The appellant obtained an injunction against the appellee, as tax-collector of Elmore county, to restrain him from selling its property for the payment of certain taxes levied upon it. The bill filed for the purpose alleged, that a controversy at law was pending between the parties about the matter, when the legislature, at the instance of the appellant, passed an act authorizing and appointing the *491auditor to ascertain what amount of taxes in question the company was liable to pay, and to certify the same to the tax-collector, who should receive it in full satisfaction, provided the company would pay all of the costs which had accrued in the litigation; that the auditor had complied with the act, by ascertaining and stating the account, and informing the tax-collector thereof; but, on the tender of the amount so fixed, and the costs of the litigation, by the complainant, the tax-collector refused to accept it. The injunction was dissolved, upon the denials of the answer. Afterwards, the bill was amended, by more specific allegations of the complainant’s compliance with the terms of the act of the legislature. On final hearing, it was dismissed for want of equity. The appeal embraces both decrees.
1. A sale of land for the payment of taxes, under a judgment at law, affirmed in the supreme court, in which the liability of the property was determined, would leave the owner little remedy, except in his right of redemption. If such sale ought not to be made, equity only can prevent it.
2. If the act of February 8, 1872, is valid, and was complied with, it gave the complainants rights which are denied by the decrees. The objections alleged to its validity are: 1st, that it is an exercise of judicial power by the legislature j 2d, that it is an appropriation of money without a two thirds vote of the legislature; 3d, and that its subject is not expressed in the title.
The authority of the State to make a contract, and to allow suits to be instituted against itself by its citizens, musí be conceded. A party to a suit upon a contract must, from necessity, have the power to compromise the suit. The ability to do so is inseparable from the capacity to make a contract, and to be sued on it. A compromise, or submission to arbitration, of demands and claims, is a contract, supported by the consideration of mutual promises. When the prevention of litigation is the object, no investigation into the character or value of the claims submitted will be entered into, for the purpose of setting aside a compromise, if the parties entering into it thought at the time that' there was a question between them. 1 Parsons on Contracts, 364. It is enough, if there be an actual controversy, of which the issue may be considered by both parties as doubtful. In this case, there was litigation virtually between the State and the complainant; and the legislature, at the instance of the other party, appointed the auditor to settle the controversy. No manner of doing so was dictated, further than that the company, admitting its liability for some amount, was required to pay the cost of the suit which it had instituted. Whatever the auditor and the company agreed upon, the State *492consented to abide by. Tbe auditor was not made a judge, because, in that case, the company would not have been left at liberty, by refusing to pay the cost, to nullify his decision. The foregoing argument as well establishes that there was not on the part of the State a giving away of money.

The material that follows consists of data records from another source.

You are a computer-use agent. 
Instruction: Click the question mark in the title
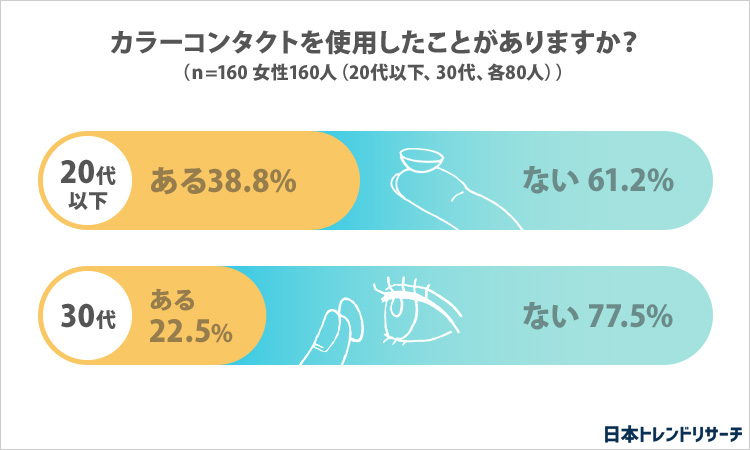(x=630, y=43)
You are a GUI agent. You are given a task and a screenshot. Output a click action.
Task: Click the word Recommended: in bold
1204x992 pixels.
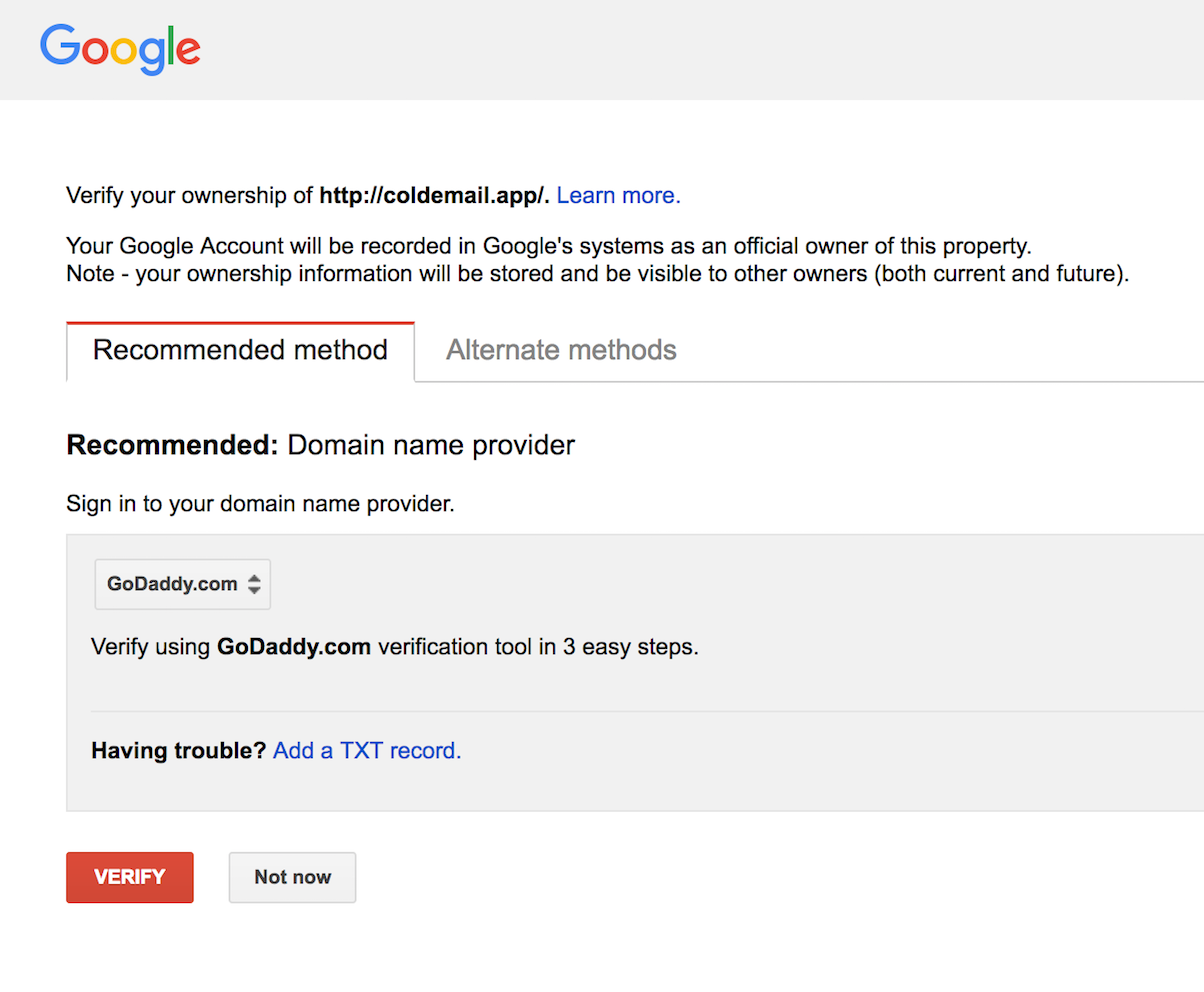(x=172, y=445)
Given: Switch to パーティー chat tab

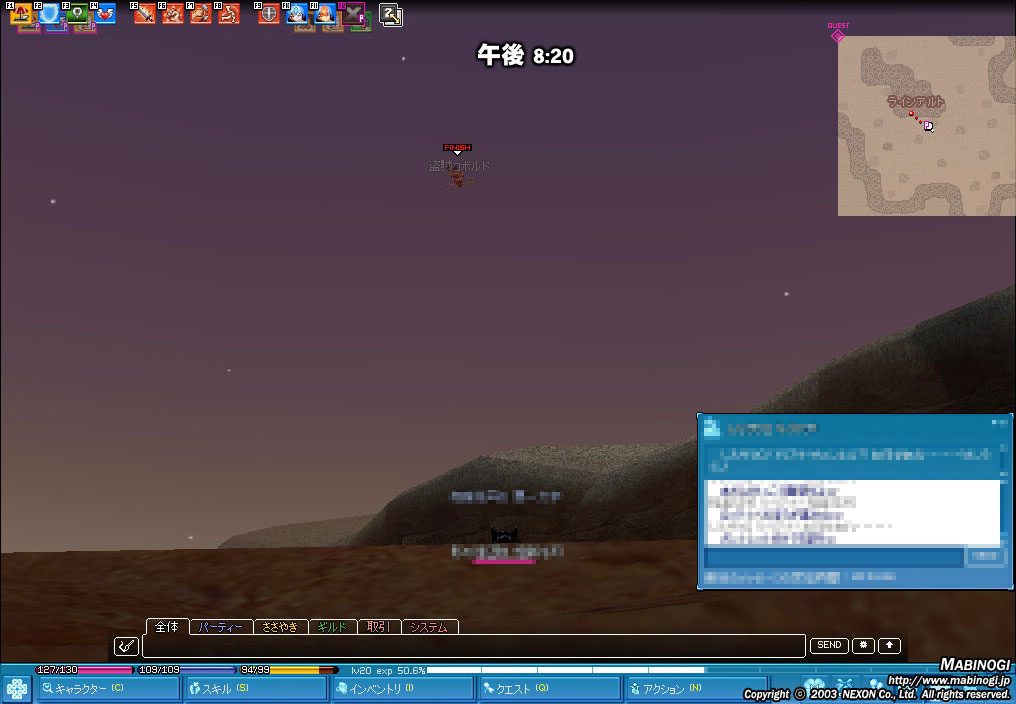Looking at the screenshot, I should coord(220,627).
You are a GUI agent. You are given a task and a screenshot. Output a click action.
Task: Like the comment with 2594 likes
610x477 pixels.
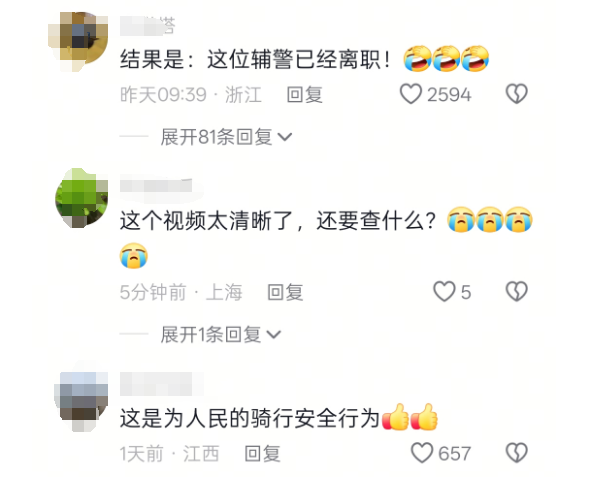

The subject expressed in the title is, “ For the relief of Tallassee Manufacturing Company No. 1.” This is a private act, and is a measure of relief for the company named. It would have been more in conformity with the constitution, if the nature of the relief had been more clearly expressed in the title. But its character of privacy, and the limitation of the subject to that expressed in the title, dispense with much of the reason for the constitutional provision, in the want of public concern in the matter. Such an act could scarcely interfere with the interests of other persons. We think it sufficiently conforms to the constitution.
3. The costs of the suit intended to be compromised are such as would have followed a judgment adverse to the company. Attorneys’ fees would not be included. To ascertain them would require a separate suit, and independent proof, especially if the compromise had proved effective before the judgment on appeal.
The allegations of the amended bill sufficiently aver due diligence on the part of the company in accepting the terms of the act.
The'decrees are reversed, and the cause is remanded.